Search code examples
javahtmlweb-scrapingjsoup

Get specific information from Wikipedia Information Box


I'm trying to get the details of the latest release in the information box on the right side. I'm trying to retrieve "6.2 (Build 9200) / August 1, 2012; 7 years ago" from the box by scraping this page using jsoup.

I have code that pulls all data from the box but I can't figure out how to pull the specific part of the box.

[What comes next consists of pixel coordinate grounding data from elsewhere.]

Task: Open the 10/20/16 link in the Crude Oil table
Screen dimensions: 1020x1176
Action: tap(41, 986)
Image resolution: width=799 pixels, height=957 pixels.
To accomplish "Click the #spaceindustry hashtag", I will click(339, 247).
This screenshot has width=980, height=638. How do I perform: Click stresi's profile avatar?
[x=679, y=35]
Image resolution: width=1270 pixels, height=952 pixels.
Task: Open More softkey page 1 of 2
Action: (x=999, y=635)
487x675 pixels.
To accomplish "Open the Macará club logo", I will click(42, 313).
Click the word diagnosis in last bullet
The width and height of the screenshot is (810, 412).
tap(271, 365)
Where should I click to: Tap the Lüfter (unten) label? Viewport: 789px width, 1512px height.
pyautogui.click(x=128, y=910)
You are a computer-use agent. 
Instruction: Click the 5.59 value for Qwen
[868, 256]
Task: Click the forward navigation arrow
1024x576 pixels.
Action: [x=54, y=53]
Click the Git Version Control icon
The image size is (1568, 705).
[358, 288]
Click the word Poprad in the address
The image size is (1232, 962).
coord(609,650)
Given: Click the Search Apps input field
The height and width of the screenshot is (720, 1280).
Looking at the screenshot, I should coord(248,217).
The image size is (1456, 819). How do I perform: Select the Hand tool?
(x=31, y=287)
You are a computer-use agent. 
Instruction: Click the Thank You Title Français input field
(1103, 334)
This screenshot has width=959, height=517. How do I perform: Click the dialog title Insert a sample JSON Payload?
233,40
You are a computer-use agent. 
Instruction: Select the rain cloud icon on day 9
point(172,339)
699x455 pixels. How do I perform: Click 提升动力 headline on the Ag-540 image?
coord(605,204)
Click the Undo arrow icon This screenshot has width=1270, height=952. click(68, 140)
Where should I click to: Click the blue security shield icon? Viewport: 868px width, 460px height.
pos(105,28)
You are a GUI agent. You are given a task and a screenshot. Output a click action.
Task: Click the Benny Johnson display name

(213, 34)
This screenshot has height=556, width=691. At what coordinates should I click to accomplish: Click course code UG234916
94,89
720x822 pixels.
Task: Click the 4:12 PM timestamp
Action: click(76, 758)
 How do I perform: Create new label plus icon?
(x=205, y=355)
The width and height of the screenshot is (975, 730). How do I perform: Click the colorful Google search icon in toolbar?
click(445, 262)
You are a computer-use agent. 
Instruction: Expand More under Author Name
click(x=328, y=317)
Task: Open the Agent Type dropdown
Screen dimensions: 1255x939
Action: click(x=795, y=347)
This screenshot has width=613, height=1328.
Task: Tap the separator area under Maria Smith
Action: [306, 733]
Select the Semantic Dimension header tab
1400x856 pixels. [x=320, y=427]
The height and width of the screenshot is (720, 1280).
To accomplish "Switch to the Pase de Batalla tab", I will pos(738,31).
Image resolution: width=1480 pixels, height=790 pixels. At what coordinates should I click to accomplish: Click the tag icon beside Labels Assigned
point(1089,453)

org.jsoup.Connection.Response res = Jsoup.connect("https://en.wikipedia.org/wiki/Windows_Server_2012").execute();
String html = res.body();
Document doc2 = Jsoup.parseBodyFragment(html);
Element body = doc2.body();
Elements tables = body.getElementsByTag("table");
for (Element table : tables) {
    if (table.className().contains("infobox")==true) {
        System.out.println(table.outerHtml());
        break;
    }
}

Solution

  • You can query for the table row that contains a link that ends with Software_release_life_cycle:

    String url = "https://en.wikipedia.org/wiki/Windows_Server_2012";
    try {
        Document document = Jsoup.connect(url).get();
        Elements elements = document.select("tr:has([href$=Software_release_life_cycle])");
        for (Element element: elements){
            System.out.println(element.text());
        }
    }
    catch (IOException e) {
        //exception handling
    }
    

    This is why, by looking at the full html, I found out that the row you need (and only the row you need -this is a vital detail!-) is formed like this. Infact elements will actually contain only an Element.

    Finally you extract only the text. This code will print:

    Latest release 6.2 (Build 9200) / August 1, 2012; 7 years ago (2012-08-01)[2]
    

    If you need even more refinement you can always substring it.

    Hope I helped!

    ( selector syntax reference )